Sources in Benny Gantz’s party welcome a decision by Israel’s Central Elections Committee to count ballots that had been vandalized; accuses Netanyahu of trying to manipulate elections.

Israel's Blue and White Party leader Benny Gantz with supporters on election day on April 9, 2019. Credit: Saraya Damiant.
Israel's Blue and White Party leader Benny Gantz with supporters on election day on April 9, 2019. Credit: Saraya Damiant.

The elections headquarters of the Blue and White Party in Tel Aviv became filled to the brim with media outlets from Israel and around the world in the hours ahead of the first elections exit poll on Tuesday evening, and party sources expressed hope that the evening would bring with it news of victory.

“What we feel is not pressure, but rather, there is a sense of this being a historic day. We have seen many people get behind the party. The media presence here is something I have not seen in other party headquarters in previous elections. The atmosphere is one of a close battle,” Andrey Kozhinov, a Blue and White Party spokesman, told JNS. “The feeling at this point in time is one of change, although we do not yet know what the results will be.”

Kozhinov said that the party was able to break down traditional political barriers to quickly become Israel’s biggest opposition party. “At first, people did not believe it was possible,” he said. “They were used to regular politics. Then, connections were made between the party leaders, and suddenly, the momentum began to build.”

He described how former Israel Defense Forces’ Chief of Staff Benny Gantz came together with former defense minister Moshe Ya’alon, Yesh Atid Party head Yair Lapid and former IDF Chief of Staff Gabi Ashkenazi, adding that they were able to find “common ground on 90 percent of the burning issues” facing the country today.

“We started talking about corruption. About ethics. And we saw people like Dan Meridor, once called the ‘prince of the Likud Party,’ suddenly express support for us, and saying that the country cannot be vandalized,” said Kozhinov.

After the elections, he added, it will be critical to look ahead at the many challenges that face Israel.

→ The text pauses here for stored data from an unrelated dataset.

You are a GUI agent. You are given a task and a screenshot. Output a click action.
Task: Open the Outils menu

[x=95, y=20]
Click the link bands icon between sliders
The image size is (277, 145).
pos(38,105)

During the campaign, he described how party leaders encountered support in the streets, including from sections of the population that were traditionally affiliated with other political parties. “We saw support from religious people who might have been expected to vote for Shas,” he said

Kozhinov provided a glimpse into the packed schedule party operatives have had. He recalled a working day that finished at 1 a.m. the previous night, and which resumed at 6 a.m. the next morning.

“There were lots of media preparations to. We began with video reports near Gantz’s home in Rosh HaAyin,” he said.

Describing the last day of the campaign trail, he noted that “all of the senior party members crisscrossed the country. Moshe Ya’alon began at 4:30 a.m. with the sunrise in the Arava region [of southern Israel], before heading to Beersheva. Benny Gantz traveled to Ashdod, and Gabi Ashkenazi was in the north.”

Some 15,000 party activists were deployed across the country, nearly 6,000 of them at voting stations.

The party also encountered some problems during election day.

As the anticipation mounted, party sources expressed concern over what they said were a number of cases of vandalization of the back side of Blue and White voting slips. They said it was designed to get votes for the party disqualified during the count.

The party launched a petition to Israel’s Central Voting Committee, whose chairman, Judge Hanan Melzer, then decided to allow the vandalized votes to be counted. The party welcomed the decision.

In addition, party sources said that false claims had emerged during the day, alleging that flyers in Arabic had been distributed in Palestinian areas of eastern Jerusalem, calling on residents to get Israeli-Arab family members to vote for the party in exchange for future citizenship. The party sources described those reports as “fake news.”

Party sources also accused Netanyahu of trying to “steal the elections,” and of “spreading millions of false messages, as well as manipulation.”